-- Begin ENTRIES SUPPLIED --
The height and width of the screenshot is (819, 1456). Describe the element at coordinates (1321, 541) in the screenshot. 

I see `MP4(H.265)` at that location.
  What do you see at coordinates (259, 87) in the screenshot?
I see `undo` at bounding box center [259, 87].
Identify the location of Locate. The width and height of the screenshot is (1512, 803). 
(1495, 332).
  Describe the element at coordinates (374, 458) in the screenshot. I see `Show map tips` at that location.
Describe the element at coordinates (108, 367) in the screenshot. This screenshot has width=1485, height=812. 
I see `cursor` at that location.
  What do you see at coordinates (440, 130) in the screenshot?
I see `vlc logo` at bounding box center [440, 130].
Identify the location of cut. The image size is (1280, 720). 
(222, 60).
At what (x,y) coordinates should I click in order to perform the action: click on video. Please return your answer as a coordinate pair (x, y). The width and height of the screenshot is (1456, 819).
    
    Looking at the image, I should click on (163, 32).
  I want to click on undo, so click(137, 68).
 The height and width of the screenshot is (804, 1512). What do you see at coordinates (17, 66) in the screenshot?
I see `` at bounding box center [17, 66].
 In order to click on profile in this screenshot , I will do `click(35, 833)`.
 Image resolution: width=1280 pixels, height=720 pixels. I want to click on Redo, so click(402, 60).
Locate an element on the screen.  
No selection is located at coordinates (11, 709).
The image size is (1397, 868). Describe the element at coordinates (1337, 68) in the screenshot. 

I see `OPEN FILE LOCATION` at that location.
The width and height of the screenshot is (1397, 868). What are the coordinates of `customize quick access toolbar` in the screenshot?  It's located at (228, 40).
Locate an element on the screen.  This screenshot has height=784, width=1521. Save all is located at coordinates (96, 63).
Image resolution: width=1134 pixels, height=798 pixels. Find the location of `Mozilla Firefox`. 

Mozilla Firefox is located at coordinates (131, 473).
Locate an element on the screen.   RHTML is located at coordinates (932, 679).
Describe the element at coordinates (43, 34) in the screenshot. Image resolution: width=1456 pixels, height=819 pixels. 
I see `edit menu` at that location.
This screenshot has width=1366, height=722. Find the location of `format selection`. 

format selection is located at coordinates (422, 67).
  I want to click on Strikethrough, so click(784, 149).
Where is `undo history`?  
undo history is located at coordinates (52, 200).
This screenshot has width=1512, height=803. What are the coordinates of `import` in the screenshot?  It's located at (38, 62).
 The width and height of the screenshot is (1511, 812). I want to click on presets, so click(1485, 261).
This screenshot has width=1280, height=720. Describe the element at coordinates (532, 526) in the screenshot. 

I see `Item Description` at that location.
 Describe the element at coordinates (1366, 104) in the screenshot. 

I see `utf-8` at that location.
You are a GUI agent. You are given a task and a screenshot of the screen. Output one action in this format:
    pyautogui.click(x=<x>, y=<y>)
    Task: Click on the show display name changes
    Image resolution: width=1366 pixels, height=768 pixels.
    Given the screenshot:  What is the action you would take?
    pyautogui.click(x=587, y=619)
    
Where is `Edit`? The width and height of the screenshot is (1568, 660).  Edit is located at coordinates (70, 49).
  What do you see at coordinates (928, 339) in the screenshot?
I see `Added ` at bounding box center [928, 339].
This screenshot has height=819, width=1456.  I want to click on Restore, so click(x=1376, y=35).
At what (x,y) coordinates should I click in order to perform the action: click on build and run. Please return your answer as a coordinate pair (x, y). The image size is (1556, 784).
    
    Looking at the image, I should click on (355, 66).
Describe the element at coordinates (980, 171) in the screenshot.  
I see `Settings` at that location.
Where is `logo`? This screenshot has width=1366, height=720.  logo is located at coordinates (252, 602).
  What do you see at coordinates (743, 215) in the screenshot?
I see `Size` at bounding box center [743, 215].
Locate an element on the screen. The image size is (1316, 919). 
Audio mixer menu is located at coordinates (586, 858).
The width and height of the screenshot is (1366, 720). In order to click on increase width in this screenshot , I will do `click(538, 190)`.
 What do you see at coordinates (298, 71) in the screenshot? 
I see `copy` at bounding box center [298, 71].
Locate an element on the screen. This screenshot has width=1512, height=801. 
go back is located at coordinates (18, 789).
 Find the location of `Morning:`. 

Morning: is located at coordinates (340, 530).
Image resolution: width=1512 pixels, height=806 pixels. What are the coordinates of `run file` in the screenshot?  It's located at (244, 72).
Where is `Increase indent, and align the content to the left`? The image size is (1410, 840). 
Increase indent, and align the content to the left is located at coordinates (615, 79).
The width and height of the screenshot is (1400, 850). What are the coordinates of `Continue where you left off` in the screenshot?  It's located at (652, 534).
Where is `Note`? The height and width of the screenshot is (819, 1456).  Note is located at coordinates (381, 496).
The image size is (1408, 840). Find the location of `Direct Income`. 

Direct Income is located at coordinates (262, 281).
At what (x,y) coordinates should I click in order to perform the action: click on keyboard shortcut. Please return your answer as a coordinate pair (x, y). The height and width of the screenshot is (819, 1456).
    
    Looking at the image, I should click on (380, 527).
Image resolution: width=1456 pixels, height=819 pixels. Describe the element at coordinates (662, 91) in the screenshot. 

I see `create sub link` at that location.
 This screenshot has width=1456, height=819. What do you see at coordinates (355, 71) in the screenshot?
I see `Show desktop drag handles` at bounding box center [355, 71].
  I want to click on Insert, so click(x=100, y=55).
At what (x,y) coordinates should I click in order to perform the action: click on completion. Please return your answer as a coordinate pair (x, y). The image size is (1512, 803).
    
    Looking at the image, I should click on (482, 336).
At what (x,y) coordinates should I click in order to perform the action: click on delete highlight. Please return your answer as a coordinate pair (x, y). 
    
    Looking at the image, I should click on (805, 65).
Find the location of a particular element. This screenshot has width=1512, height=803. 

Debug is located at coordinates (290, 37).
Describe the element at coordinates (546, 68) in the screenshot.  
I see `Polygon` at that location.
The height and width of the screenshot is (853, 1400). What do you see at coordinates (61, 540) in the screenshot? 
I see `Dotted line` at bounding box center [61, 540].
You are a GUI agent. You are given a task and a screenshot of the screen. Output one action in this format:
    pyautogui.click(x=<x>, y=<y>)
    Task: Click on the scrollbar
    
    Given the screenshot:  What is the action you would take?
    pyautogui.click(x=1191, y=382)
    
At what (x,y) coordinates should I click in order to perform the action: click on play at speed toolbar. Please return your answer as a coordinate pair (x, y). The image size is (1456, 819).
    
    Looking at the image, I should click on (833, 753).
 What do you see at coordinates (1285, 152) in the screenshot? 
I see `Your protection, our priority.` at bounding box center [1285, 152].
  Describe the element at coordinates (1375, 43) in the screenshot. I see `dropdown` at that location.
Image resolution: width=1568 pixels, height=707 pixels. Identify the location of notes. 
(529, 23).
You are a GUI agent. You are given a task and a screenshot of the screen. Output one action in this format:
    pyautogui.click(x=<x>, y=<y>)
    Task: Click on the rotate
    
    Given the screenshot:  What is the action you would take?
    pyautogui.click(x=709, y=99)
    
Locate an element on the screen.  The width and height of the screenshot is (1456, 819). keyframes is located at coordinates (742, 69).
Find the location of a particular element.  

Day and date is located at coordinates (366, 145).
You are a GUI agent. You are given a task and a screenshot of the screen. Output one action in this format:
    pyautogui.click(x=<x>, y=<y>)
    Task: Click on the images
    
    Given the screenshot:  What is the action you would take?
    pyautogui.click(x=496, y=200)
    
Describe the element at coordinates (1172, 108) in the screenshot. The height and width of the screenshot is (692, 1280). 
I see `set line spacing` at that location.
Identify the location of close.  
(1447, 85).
-- End ENTRIES SUPPLIED --
Retype the data word for word, starting at the line that contains "Locate an element on the screen. This" and stopping after the line that contains "The width and height of the screenshot is (1400, 850).".

Locate an element on the screen. This screenshot has width=1512, height=801. 
go back is located at coordinates (18, 789).
 Find the location of `Morning:`. 

Morning: is located at coordinates (340, 530).
Image resolution: width=1512 pixels, height=806 pixels. What are the coordinates of `run file` in the screenshot?  It's located at (244, 72).
Where is `Increase indent, and align the content to the left`? The image size is (1410, 840). 
Increase indent, and align the content to the left is located at coordinates (615, 79).
The width and height of the screenshot is (1400, 850). What are the coordinates of `Continue where you left off` in the screenshot?  It's located at (652, 534).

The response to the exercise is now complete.